In an interview, Maroulis said she was first approached about the project in 2018, the same year she had her first life-changing concussion that January. A wrestling partner’s mother was connected to director Dylan Mulick.

Maroulis agreed to the film in part to help spread mental health awareness in sports. Later, she cried while watching the 2020 HBO film, “The Weight of Gold,” on the mental health challenges that other Olympians faced, because it resonated with her so much.

“When you’re going through something, it sometimes gives you an anchor of hope to know that someone’s been through it before, and they’ve overcome it,” she said.

Maroulis’ comeback story hit a crossroads at the Olympic trials in April 2021, where the winner of a best-of-three finals series in each weight class made Team USA.

Maroulis won the opening match against Jenna Burkert, but then lost the second match. Statistically, a wrestler who loses the second match in a best-of-three series usually loses the third. But Maroulis pinned Burkert just 22 seconds into the rubber match to clinch the Olympic spot.

Shen then revealed that she tore an MCL two weeks earlier.

“They told me I would have to be in a brace for six weeks,” she said then. “I said, ‘I don’t have that. I have two and a half.’”

Maroulis said she later asked the director what would have happened if she didn’t make the team for Tokyo. She was told the film still have been done.

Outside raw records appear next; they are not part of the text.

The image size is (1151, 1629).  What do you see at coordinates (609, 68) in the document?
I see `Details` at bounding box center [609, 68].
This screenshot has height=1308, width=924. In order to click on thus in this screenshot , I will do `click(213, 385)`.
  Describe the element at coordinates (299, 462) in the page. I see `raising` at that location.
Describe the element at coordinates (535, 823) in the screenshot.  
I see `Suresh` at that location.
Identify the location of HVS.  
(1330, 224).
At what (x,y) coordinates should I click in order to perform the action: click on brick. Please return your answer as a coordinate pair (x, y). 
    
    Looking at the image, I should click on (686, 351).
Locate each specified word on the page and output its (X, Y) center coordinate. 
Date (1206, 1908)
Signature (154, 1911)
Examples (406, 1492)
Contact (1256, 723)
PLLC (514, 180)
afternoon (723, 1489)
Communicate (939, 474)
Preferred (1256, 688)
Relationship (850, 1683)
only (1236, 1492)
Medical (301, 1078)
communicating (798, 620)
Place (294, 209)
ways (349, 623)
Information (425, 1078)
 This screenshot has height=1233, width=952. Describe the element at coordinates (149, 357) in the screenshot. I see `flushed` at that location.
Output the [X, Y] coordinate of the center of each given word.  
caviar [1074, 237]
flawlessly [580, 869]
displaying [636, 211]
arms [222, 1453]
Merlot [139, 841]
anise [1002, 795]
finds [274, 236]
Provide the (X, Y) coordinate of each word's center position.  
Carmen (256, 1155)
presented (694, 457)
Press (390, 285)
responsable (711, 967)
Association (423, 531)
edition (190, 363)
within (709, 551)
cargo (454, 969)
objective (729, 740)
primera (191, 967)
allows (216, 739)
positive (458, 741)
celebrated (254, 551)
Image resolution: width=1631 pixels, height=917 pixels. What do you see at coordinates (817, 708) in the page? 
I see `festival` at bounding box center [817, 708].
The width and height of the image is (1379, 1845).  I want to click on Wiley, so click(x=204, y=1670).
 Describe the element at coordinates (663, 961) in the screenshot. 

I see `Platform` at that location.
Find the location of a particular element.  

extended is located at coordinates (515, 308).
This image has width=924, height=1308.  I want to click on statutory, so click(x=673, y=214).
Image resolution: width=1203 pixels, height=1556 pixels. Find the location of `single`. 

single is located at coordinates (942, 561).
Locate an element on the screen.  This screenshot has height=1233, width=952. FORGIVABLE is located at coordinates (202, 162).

“He had mentioned this isn’t about a sports story or sports comeback story,” Maroulis said. “This is about a human story. And we’re using wrestling as the vehicle to tell this story of overcoming and healing and rediscovering oneself.”

Maroulis said she was told that, during filming, the project was pitched to the production company of actor Chris Pratt, who wrestled in high school in Washington. Pratt signed on as a producer.

“Wrestling has made an impact on his life, and so he wants to support these kinds of stories,” said Maroulis, who appeared at last month’s Santa Barbara Film Festival with Pratt.

Pratt said he knew about Maroulis before learning about the film, which he said “needed a little help to get it over the finish line,” according to a public relations company promoting the film.

The film also highlights the rest of the six-woman U.S. Olympic wrestling team in Tokyo. Four of the six won a medal, including Tamyra Mensah-Stock‘s gold.

“I was excited to be part of, not just (Maroulis’) incredible story, but also helping to further advance wrestling and, in particular, female wrestling,” Pratt said, according to responses provided by the PR company from submitted questions. “To me, the most compelling part of Helen’s story is the example of what life looks like after a person wins a gold medal. The inevitable comedown, the trauma around her injuries, the PTSD, the drive to continue that is what makes her who she is.”

Maroulis, who now trains in Arizona, hopes to qualify for this year’s world championships and next year’s Olympics.

“I try to treat every Games as my last,” she said. “Now I’m leaning toward being done [after 2024], but never say never.”